QUOTED PASSAGE:
begin

Folly floating island

A floating wooden platform in Folly Creek has drawn the attention of boaters. 

Wrong attack on platform

In April, the S.C. Department of Health and Environmental Control started proceedings against the creators of the floating island in the Folly River, but the Department of Natural Resources should be leading the charge.

DNR is responsible for the titling and registration of boats, including sailboats and other vessels not propelled by human power.

This “island” is really a boat. The Department of Revenue should be assessing property taxes. If the public is visiting, then there should be a safety inspection.

There should be a building permit on file with the city of Folly Beach, and the fire department should have been contacted to do a safety inspection and to set maximum occupancy.

DAVID KNOBLE

Tabby Drive

Folly Beach

Go after derelict boats

Am I the only one who noticed the contrast between the zeal expended by the authorities to remove the Folly River swim platform and the total indifference those same authorities have shown with regard to the removal of the numerous derelict vessels that litter out waterways?

The swim platform is harmless; it’s a

place for sun, fun and an appreciation for the lovely environment where it is anchored.

The shipwrecks, and that’s what the abandoned boats in the marsh grass are, are a blight and an eyesore.

So which of these do you think the authorities would be working on? No doubt the authorities who are harassing the owners of the swim platform would pop off with a cliche to the effect that swim platforms and shipwrecks are “apples and oranges.”

Well, I have a cliche in return: “Where there’s a will, there’s a way.”

To the folks who are using taxpayer money to bully and harass the people who built the swim platforms, I say leave them alone. They’re harmless.

end

EXERCISE:
For the letters about the Folly floating island, decide whether each statement agrees with them. Answer yes or no, and quote the deciding words. (a) The first letter says the Department of Natural Resources should be leading the action against the platform. (b) The second letter calls the abandoned boats in the marsh grass harmless. (c) The first letter says the city of Folly Beach started proceedings against the platform's creators in April. The listing has no connection to the letters about the Folly floating island.

SUPPLIED DATA:
begin

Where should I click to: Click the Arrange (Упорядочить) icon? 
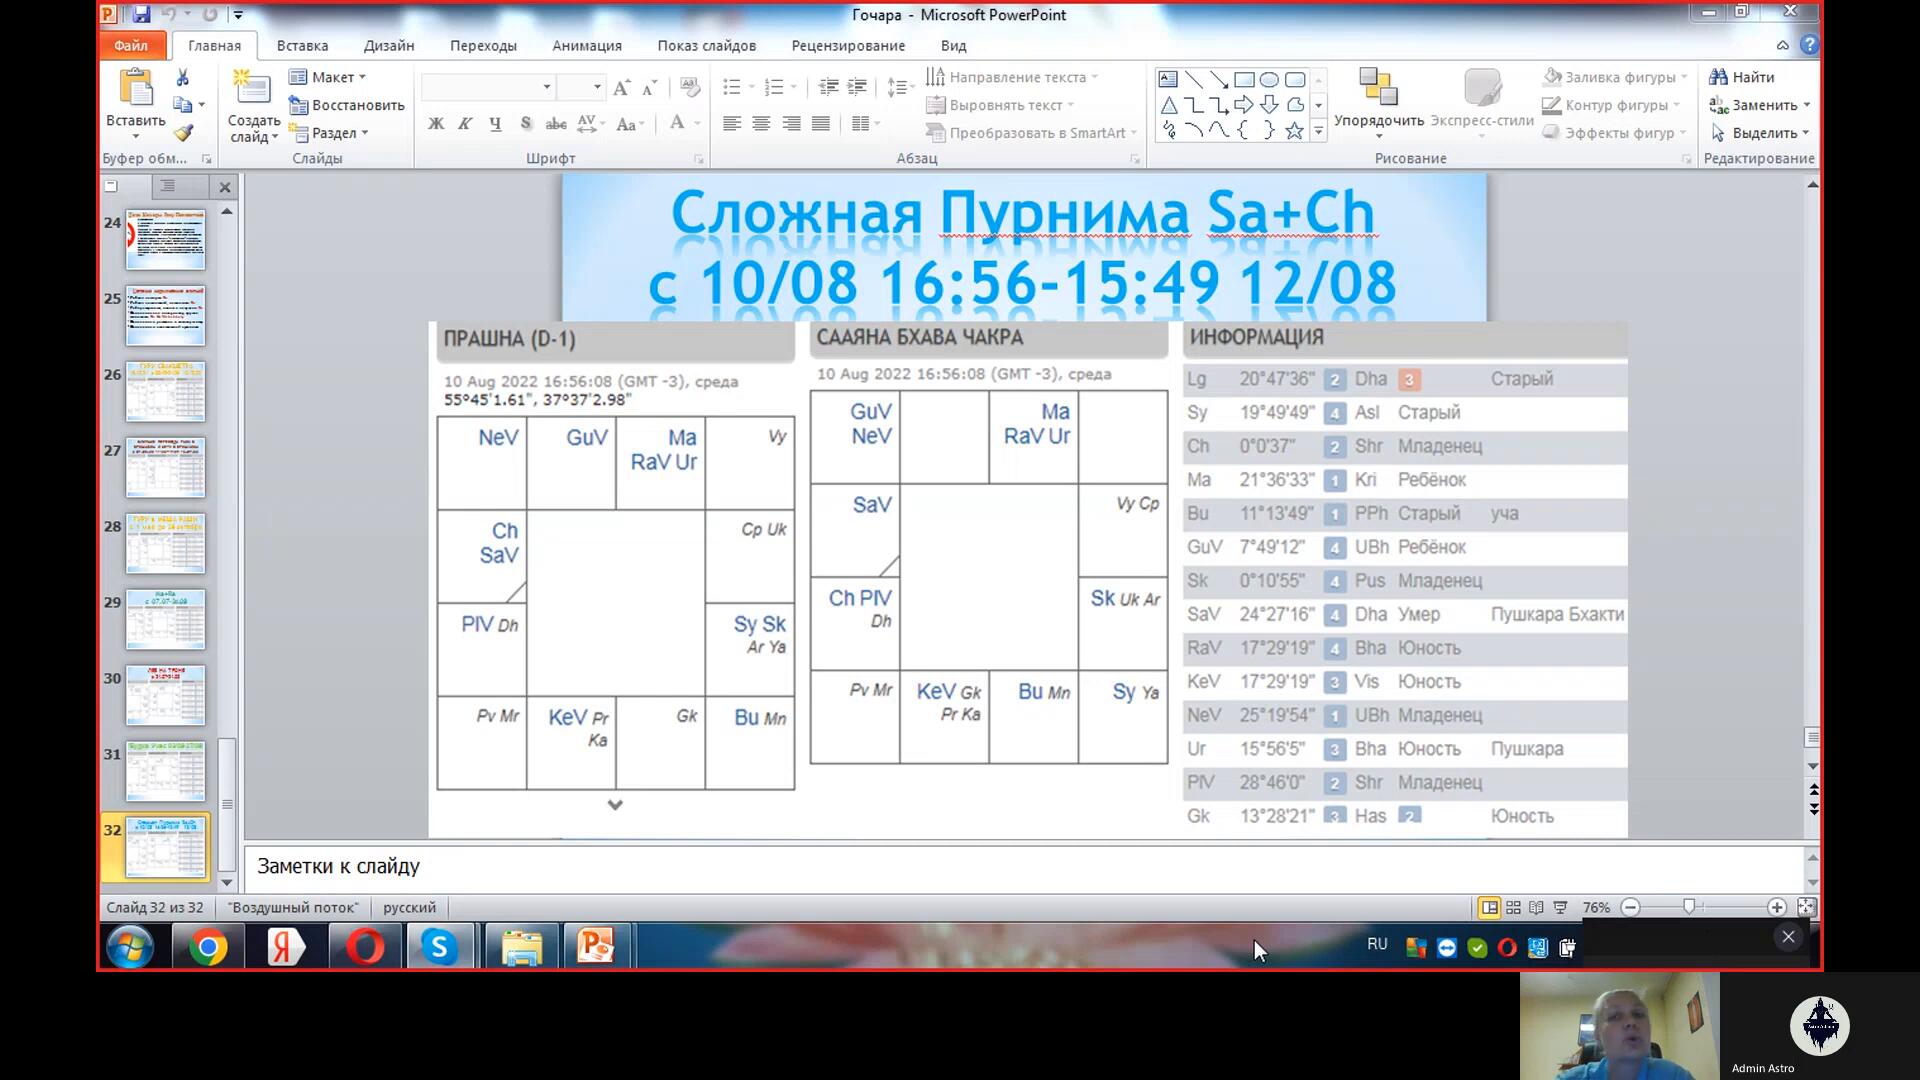tap(1378, 88)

end

ANSWER TO THIS TASK:
(a) Yes: "the Department of Natural Resources should be leading the charge."
(b) No: "are a blight and an eyesore."
(c) No: "In April, the S.C. Department of Health and Environmental Control started proceedings against the creators of the floating island in the Folly River"